The festive music that enlivened the street was replaced half an hour later by a series of speeches on a stage set up directly in front of the Ministry of Culture building.

Joined by actor and director Mani Soleymanlou, actresses Violette Chauveau, Macha Limonchik and Anne-Marie Cadieux, shortly before the parade, writer Rebecca Teraspe wrote a speech for the event, calling for true recognition of the value of artists. The crowd was moved to tears by the heartfelt words of the one who couldn’t be there for the ceremony.

Photo by Dominique Gravel, La Presse

Actress Anne-Marie Cadieux in the crowd

“We can see that 15 million is a good amount, but it’s a little ridiculous,” recalled one of GMAQ’s members on the microphone, recalling that culture represents 1% of Quebec’s budget. “We are still asking for 85 million. »

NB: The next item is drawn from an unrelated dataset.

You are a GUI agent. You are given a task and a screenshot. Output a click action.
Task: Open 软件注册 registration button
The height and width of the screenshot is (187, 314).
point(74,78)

“Culture cannot thrive if rent cannot be paid,” read a sign. “Art is nothing,” said another. “Attention to our artists, it could be yours…”, said a large sign inspired by road signs.

Visual artist Sarah A. Tremblay took the opportunity to offer a heartfelt rant to the media, which, according to him, “disrespects” his profession by not giving enough space in newspapers, radio or television. “It is urgent to realize that culture is not a permanent achievement and that culture does not last forever,” he said on the microphone.

Valérie Lefebvre-Faucher, writer and director of journalism Independence, calling for the government’s “insult” not to be tolerated. “We are together to put words to injustice, to take care of all of us, and to demand a share of happiness. »

Emily Fordin, trumpeter and artistic director, began her talk by saying, “Constantly being on the brink of burnout is a way of life.” He also recalled that non-NPOs will not benefit from the 15 million bonus announced by Minister Mathieu Lacombe. Asked if he still works in music, he says the answer is increasingly negative, while the government weakens the safety net for artists like him.

Photo by Dominique Gravel, La Presse

Artists gathered in downtown Montreal to protest their community’s underfunding.

Rosalie Beauchamp, general director of Monastere, represented the circus arts on stage. In a highly emotional speech, he recalled shows being canceled due to lack of funds and artistes leaving the industry not because of lack of passion but because of professional exhaustion.

Choreographer Melanie Demers lamented the “sick” world of dance. “We’re tired of having to fight to dance,” she said into the microphone. Remember that dance has power in society. It’s easy to control people who don’t want to dance. »

Visibly moved, exhausted, but united, the artists then marched through downtown Montreal, making their will to survive even better heard.